Sweetwater Township is a civil township of Lake County in the U.S. state of Michigan. The population was 258 at the 2020 census.

== Communities ==
- Branch is an unincorporated community on US 10 on the boundary between Mason County and Lake County at . The community shares its name with Branch Township in Mason County, but is also within Sweetwater Township in Lake County. It was founded about 1873 by Benjamin F. Barnett, who built a lumbermen's hotel. The Pere Marquette Railway later ran the hotel and made it a station. Barnett became the first postmaster of Branch, in Mason County, on February 1, 1876, named for the township, which in turn is named for the north branch of the Pere Marquette River. On October 1, 1962, the post office was transferred to Lake County. The Branch ZIP code 49402 serves most of Sweetwater township, as well as in Lake County, the western parts of Sauble Township and Lake Township and a small area of Webber Township. In Mason County, the ZIP code serves the eastern parts of Branch Township and Sheridan Township, most of Logan Township, and small areas of Meade Township, Eden Township, and Custer Township and a small area of Colfax Township in Oceana County.
- Baldwin is to the southeast, and the Baldwin ZIP code 49304 also serves a small area in southeast Sweetwater Township.

==Geography==
According to the United States Census Bureau, the township has a total area of 35.8 sqmi, of which 35.7 sqmi is land and 0.1 sqmi (0.20%) is water.

==Demographics==
As of the census of 2000, there were 238 people, 116 households, and 74 families residing in the township. The population density was 6.7 per square mile (2.6/km^{2}). There were 352 housing units at an average density of 9.9 per square mile (3.8/km^{2}). The racial makeup of the township was 94.54% White, 2.52% African American, 0.42% Native American, and 2.52% from two or more races. Hispanic or Latino of any race were 1.26% of the population.

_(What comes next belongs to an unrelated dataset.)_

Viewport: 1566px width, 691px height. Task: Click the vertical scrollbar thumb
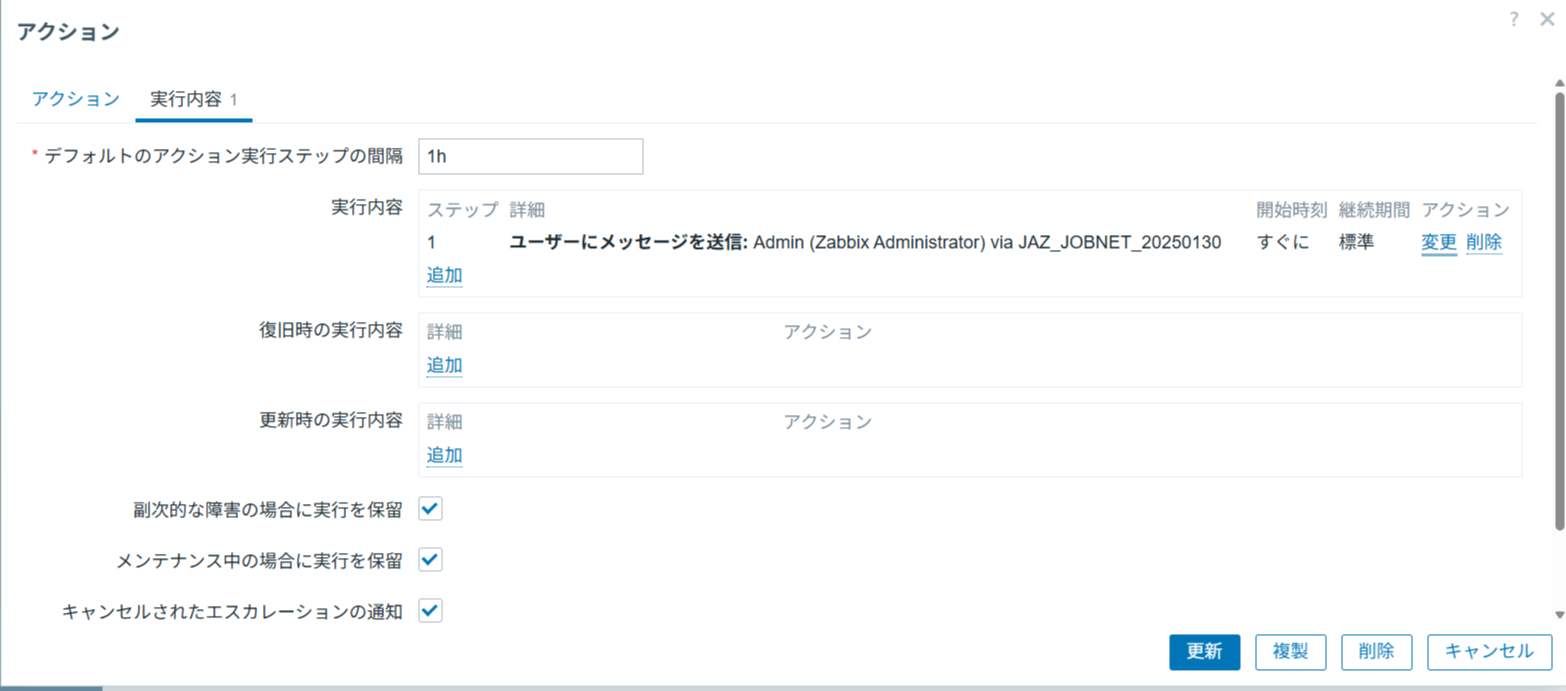point(1559,300)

There were 116 households, out of which 13.8% had children under the age of 18 living with them, 52.6% were married couples living together, 5.2% had a female householder with no husband present, and 36.2% were non-families. 31.0% of all households were made up of individuals, and 11.2% had someone living alone who was 65 years of age or older. The average household size was 2.05 and the average family size was 2.51.

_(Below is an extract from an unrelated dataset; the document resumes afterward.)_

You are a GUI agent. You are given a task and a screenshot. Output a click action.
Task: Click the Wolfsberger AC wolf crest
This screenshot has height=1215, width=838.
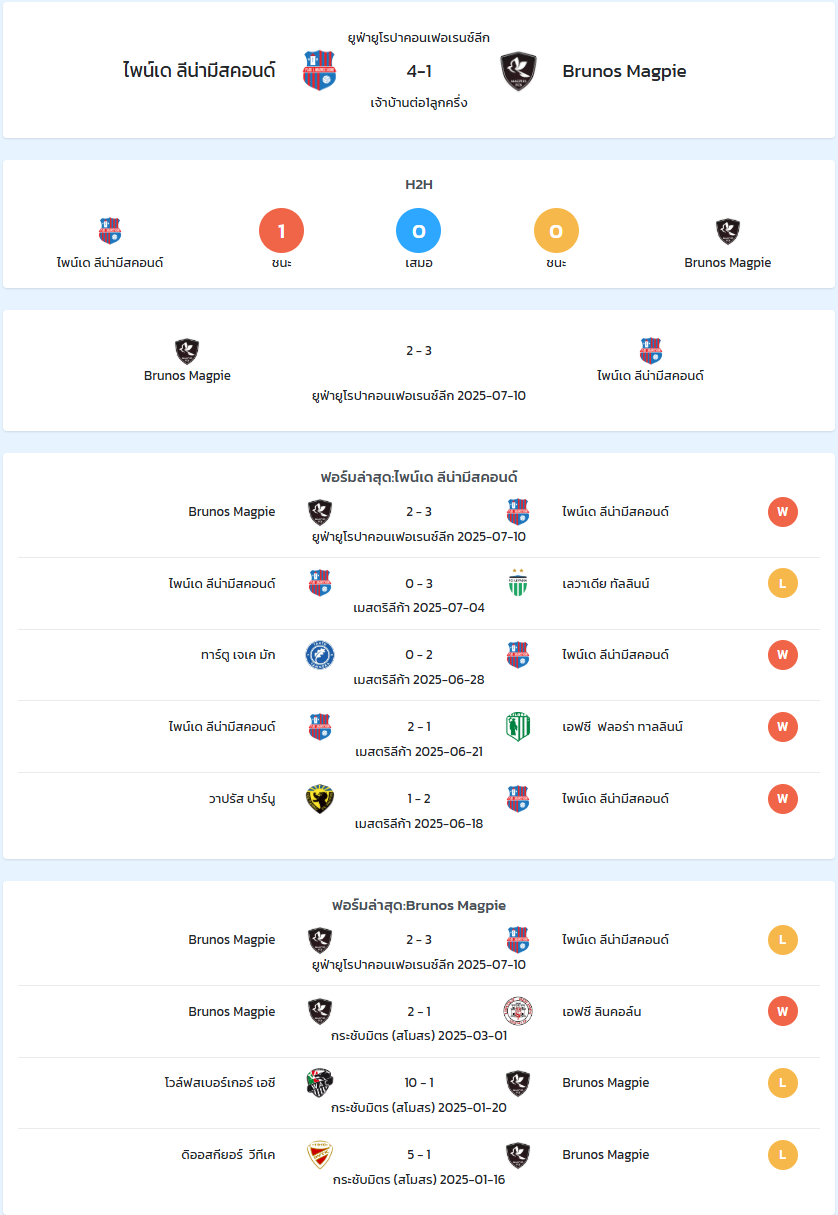tap(320, 1083)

In the township the population was spread out, with 16.0% under the age of 18, 6.7% from 18 to 24, 18.5% from 25 to 44, 34.0% from 45 to 64, and 24.8% who were 65 years of age or older. The median age was 52 years. For every 100 females, there were 112.5 males. For every 100 females age 18 and over, there were 115.1 males.

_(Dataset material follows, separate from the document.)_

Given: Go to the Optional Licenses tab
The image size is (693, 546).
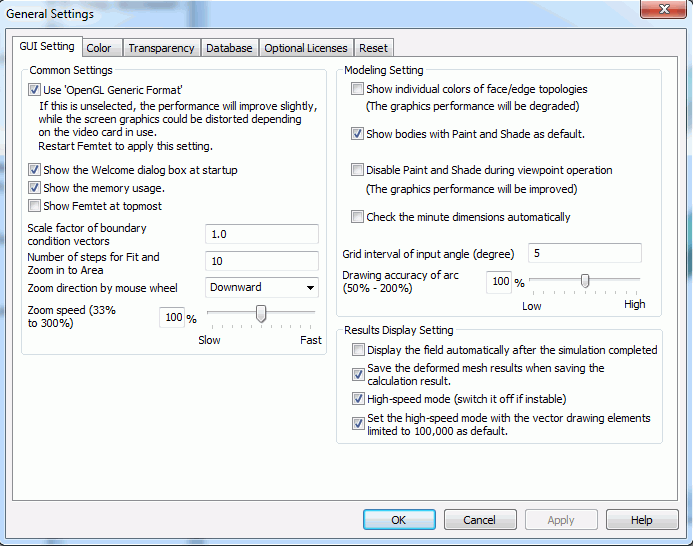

The median income for a household in the township was $24,107, and the median income for a family was $26,667. Males had a median income of $31,042 versus $21,250 for females. The per capita income for the township was $12,037. About 11.5% of families and 18.5% of the population were below the poverty line, including 38.0% of those under the age of eighteen and 6.1% of those 65 or over.